PROBLEM STATEMENT
From top to bottom, write out the listing exactly.

RECORD EXTRACTS
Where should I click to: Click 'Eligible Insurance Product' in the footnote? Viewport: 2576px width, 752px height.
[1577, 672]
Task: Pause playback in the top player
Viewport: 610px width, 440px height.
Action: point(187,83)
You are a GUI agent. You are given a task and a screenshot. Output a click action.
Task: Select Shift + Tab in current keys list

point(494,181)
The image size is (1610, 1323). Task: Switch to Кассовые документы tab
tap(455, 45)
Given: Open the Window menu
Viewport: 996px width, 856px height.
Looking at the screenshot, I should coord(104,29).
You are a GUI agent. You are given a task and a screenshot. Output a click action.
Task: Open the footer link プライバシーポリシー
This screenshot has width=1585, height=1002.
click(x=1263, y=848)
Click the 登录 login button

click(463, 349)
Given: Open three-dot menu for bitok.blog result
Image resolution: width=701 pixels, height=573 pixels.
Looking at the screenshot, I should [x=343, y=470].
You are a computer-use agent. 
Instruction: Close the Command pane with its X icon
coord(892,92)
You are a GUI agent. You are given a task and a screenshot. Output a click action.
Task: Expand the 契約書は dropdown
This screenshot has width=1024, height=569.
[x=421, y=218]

SOLVED EXERCISE
Where should I click to: Click 'Eligible Insurance Product' in the footnote? Viewport: 2576px width, 752px height.
[1577, 672]
Task: Pause playback in the top player
Viewport: 610px width, 440px height.
Action: point(187,83)
You are a GUI agent. You are given a task and a screenshot. Output a click action.
Task: Select Shift + Tab in current keys list

point(494,181)
The image size is (1610, 1323). Task: Switch to Кассовые документы tab
tap(455, 45)
Given: Open the Window menu
Viewport: 996px width, 856px height.
Looking at the screenshot, I should coord(104,29).
You are a GUI agent. You are given a task and a screenshot. Output a click action.
Task: Open the footer link プライバシーポリシー
This screenshot has width=1585, height=1002.
click(x=1263, y=848)
Click the 登录 login button

click(463, 349)
Given: Open three-dot menu for bitok.blog result
Image resolution: width=701 pixels, height=573 pixels.
Looking at the screenshot, I should [x=343, y=470].
You are a computer-use agent. 
Instruction: Close the Command pane with its X icon
coord(892,92)
You are a GUI agent. You are given a task and a screenshot. Output a click action.
Task: Expand the 契約書は dropdown
This screenshot has width=1024, height=569.
[x=421, y=218]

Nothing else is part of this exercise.